What he needs is a body switch, so Hollywood delivers. On a visit to his former high school, he peers into the trophy case and sees a picture of his high school championship team. A janitor jumps off a bridge and provides other vortexes at convenient moments, and behold! Mike is transformed into his younger self (played by Zac Efron). This casting is incomprehensible to me: How could Matthew Perry ever look like Zac Efron? Especially when Efron takes his basketball jersey off for all the teen girls in the theater to squeal (it worked perfectly, by the way). Anyway, Efron is perfectly cast as the younger version of our protagonist.

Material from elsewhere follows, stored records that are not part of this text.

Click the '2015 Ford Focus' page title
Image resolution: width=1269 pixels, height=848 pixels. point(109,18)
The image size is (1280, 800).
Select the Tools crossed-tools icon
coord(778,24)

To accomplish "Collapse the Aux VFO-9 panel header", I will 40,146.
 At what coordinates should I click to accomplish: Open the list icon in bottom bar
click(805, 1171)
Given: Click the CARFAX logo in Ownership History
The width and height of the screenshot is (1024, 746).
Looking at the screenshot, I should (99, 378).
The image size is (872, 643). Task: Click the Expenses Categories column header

Also well cast is his lifelong buddy Nick (Thomas Lennon). He’s a software millionaire, and the younger Mike shows up at his house and manages to convince him that he has, through the intervention of a miracle, been transformed into a high school kid again, ostensibly to choose a different path to a happier adult existence (like going to college, and so on). Nick reluctantly fills in as Mike’s dad and registers him at the high school. As far as the other adults go, Mike’s wife is amazed that his younger version looks exactly like the person she married. This plays for a few good laughs, where Mike hugs her like his adult self, and also where he explains his appearance by pretending to be the son of an uncle, or something like that. It makes about as much sense as a guy jumping off a bridge and drying off as a 17-year-old version of himself, so we’ll let it stand. Look, you’re going to have to wave a magic wand in order to make a plot like this work.

Moments between the younger Mike at high school with his current son and daughter, helping them cope with the problems teens face, are rather touching and very well done. This recognition of the effort it takes to raise a family or keep a marriage working give the film a sense of direction. What also makes the film much more than the copy promised by the opening scenes is Lennon’s comic touch, especially as seen in the interactions with the principal of Mike’s school (played by Melora Hardin). She’s resistant to dating the parents of her students, but their first date results in moments that true nerds would consider paradise. Very nice. However, what is somewhat disturbing is the school’s health teacher passing out a basket of condoms as he pretty much abandons a lesson plan that calls for abstinence education. This moment gives the younger Mike a chance to stand up for teenage sexual values, but it makes the film less acceptable for the under-13 crowd.